Task directions: Print this span of the material below exactly: the line with "You are a GUI", the line with "Task: Click the Learn", and every line between them, but nothing else.

Data:
<<<<

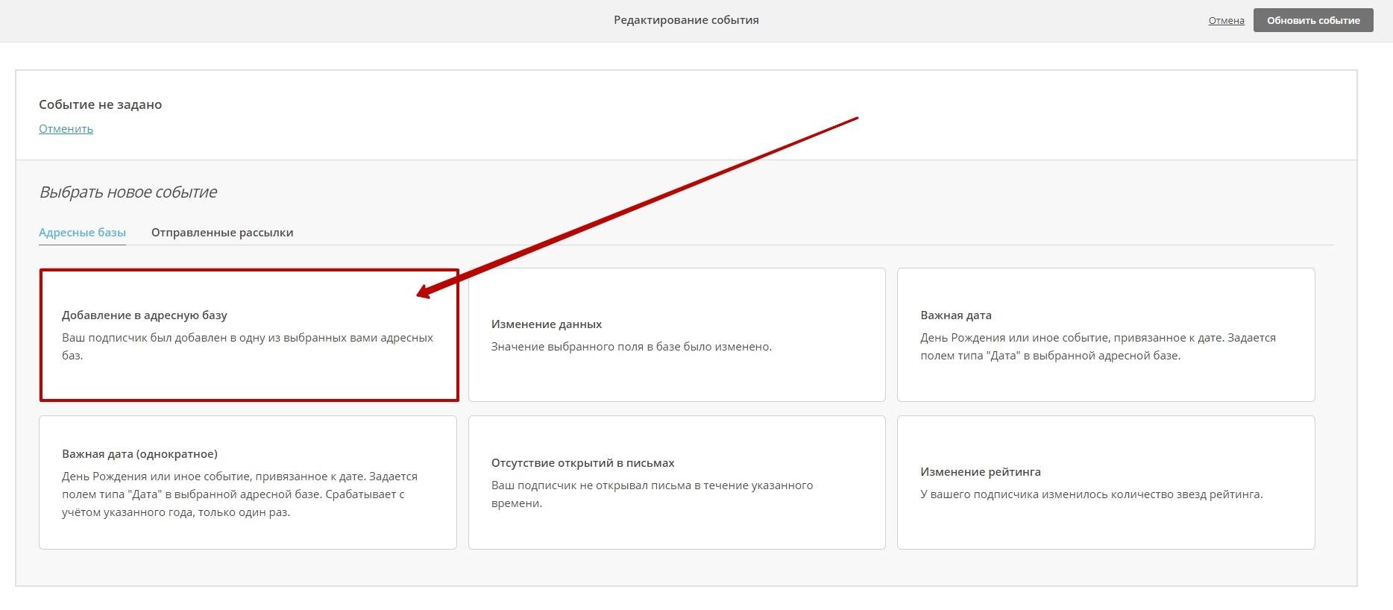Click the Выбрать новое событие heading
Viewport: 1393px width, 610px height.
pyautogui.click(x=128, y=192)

>>>>
<<<<

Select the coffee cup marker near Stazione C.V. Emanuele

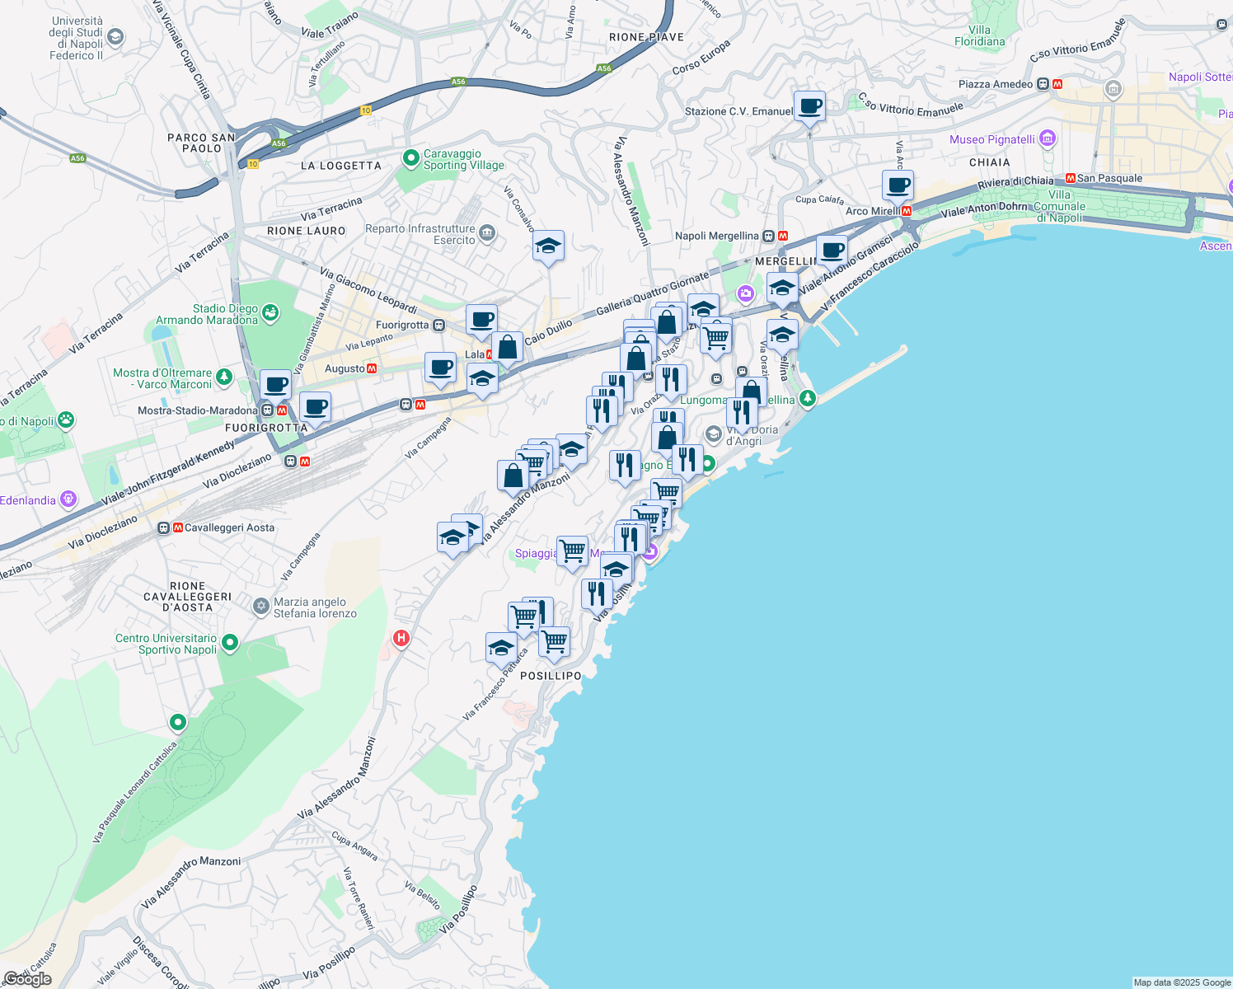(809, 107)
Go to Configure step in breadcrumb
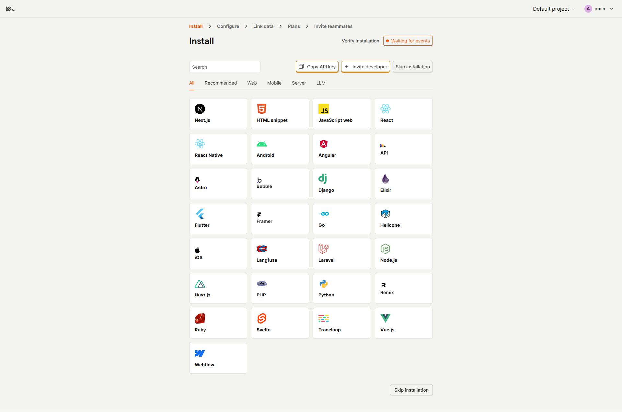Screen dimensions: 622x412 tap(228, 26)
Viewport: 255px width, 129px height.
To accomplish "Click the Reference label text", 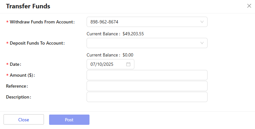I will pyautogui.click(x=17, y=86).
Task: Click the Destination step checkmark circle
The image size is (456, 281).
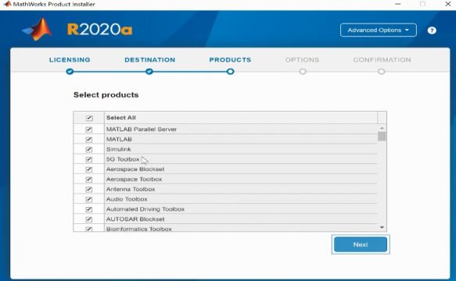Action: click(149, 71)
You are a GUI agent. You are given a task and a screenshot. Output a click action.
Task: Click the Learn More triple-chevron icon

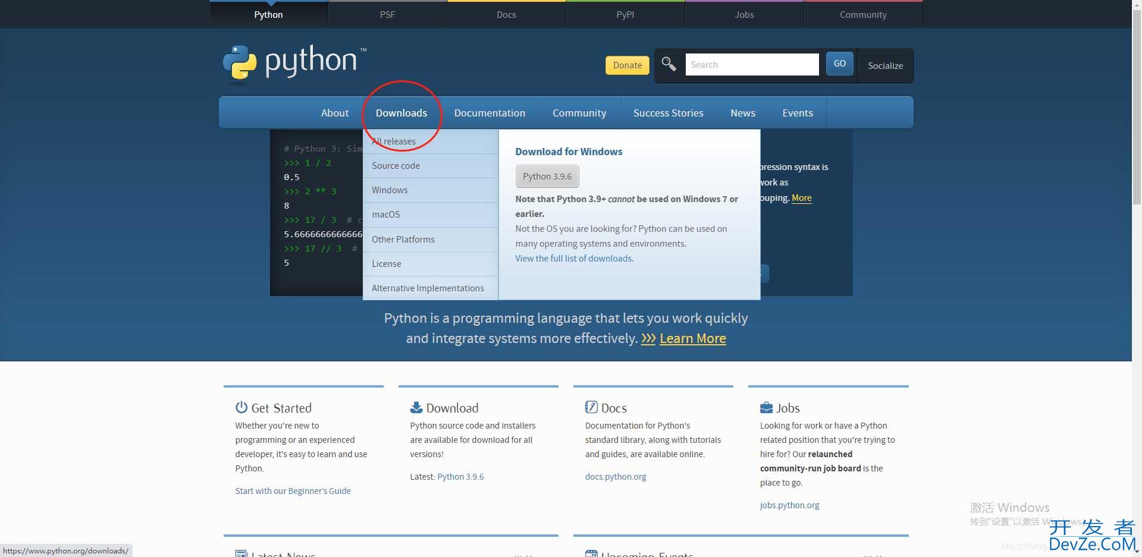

>>>>

Problem solution:
You are a GUI agent. You are given a task and a screenshot. Output a click action.
Task: Click the Learn More triple-chevron icon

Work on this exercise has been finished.